- [Materials provided]:
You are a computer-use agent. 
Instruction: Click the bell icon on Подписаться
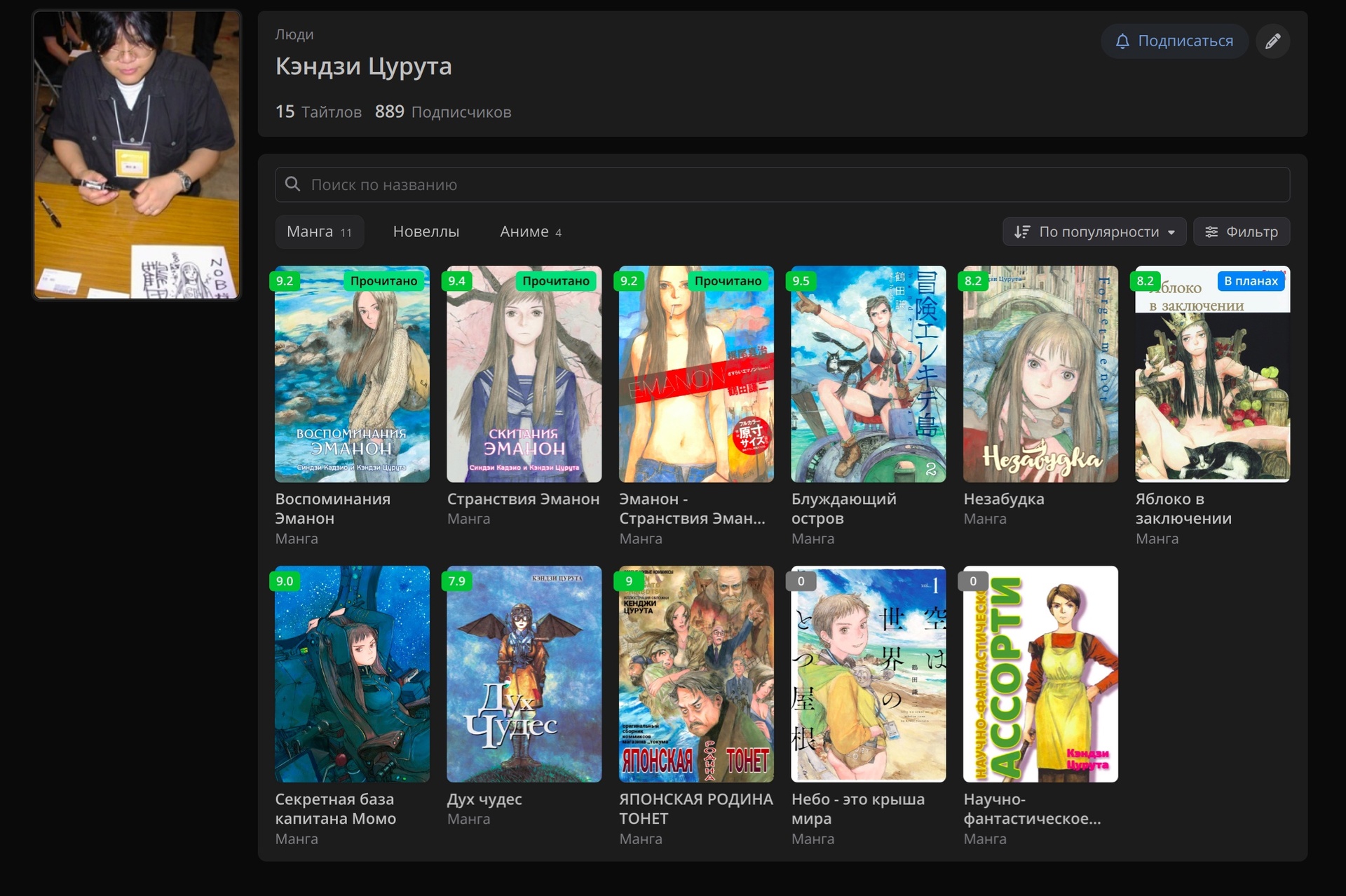(1122, 41)
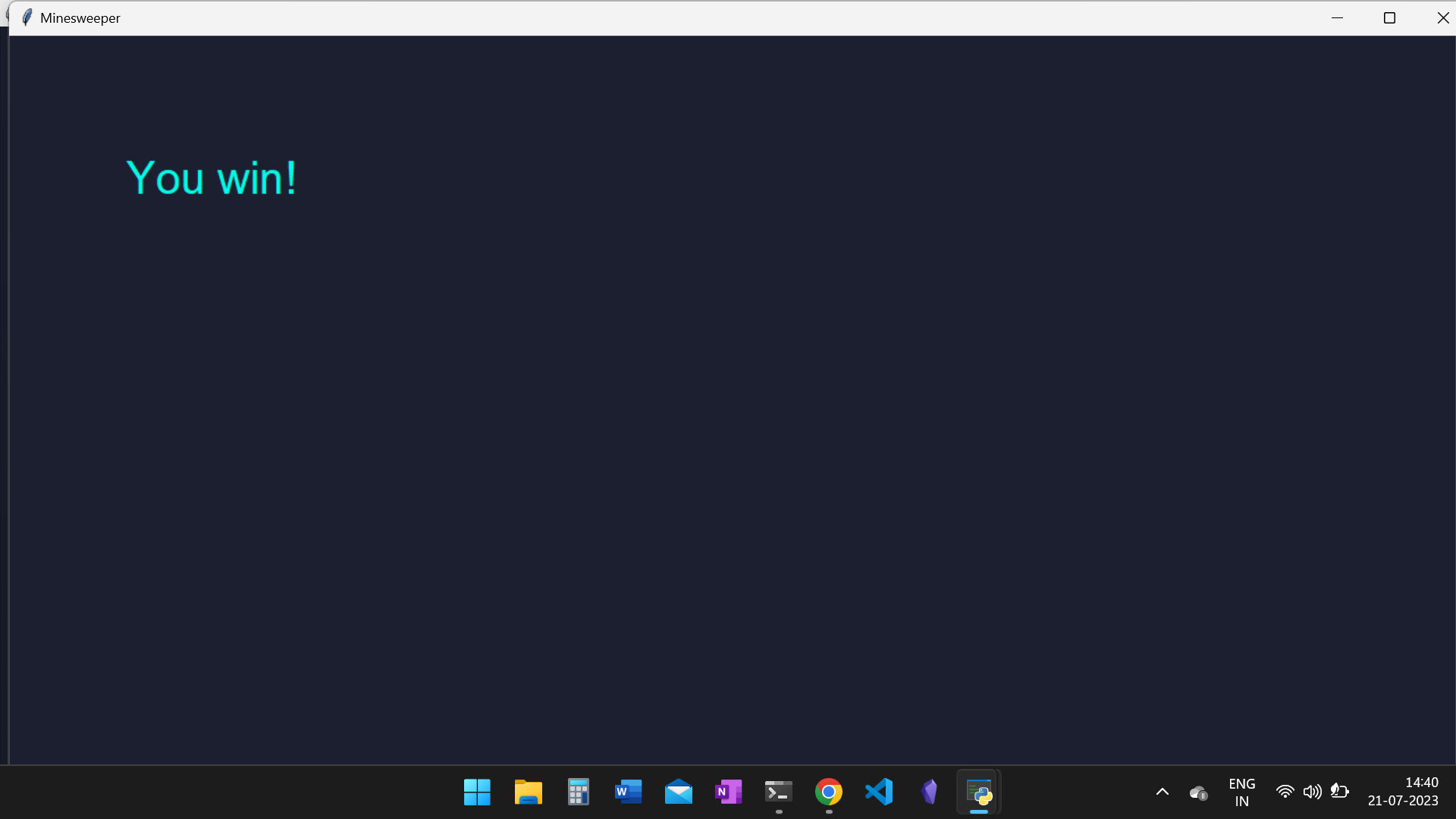Open the Start menu
Image resolution: width=1456 pixels, height=819 pixels.
pyautogui.click(x=476, y=792)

- [Work required]: Only the pictures are to be dropped; the rest of the material above must be duplicated exactly.

- [Completed task]:
You are a computer-use agent. 
Instruction: Click the bell icon on Подписаться
(1122, 41)
Open the Start menu
Image resolution: width=1456 pixels, height=819 pixels.
pyautogui.click(x=476, y=792)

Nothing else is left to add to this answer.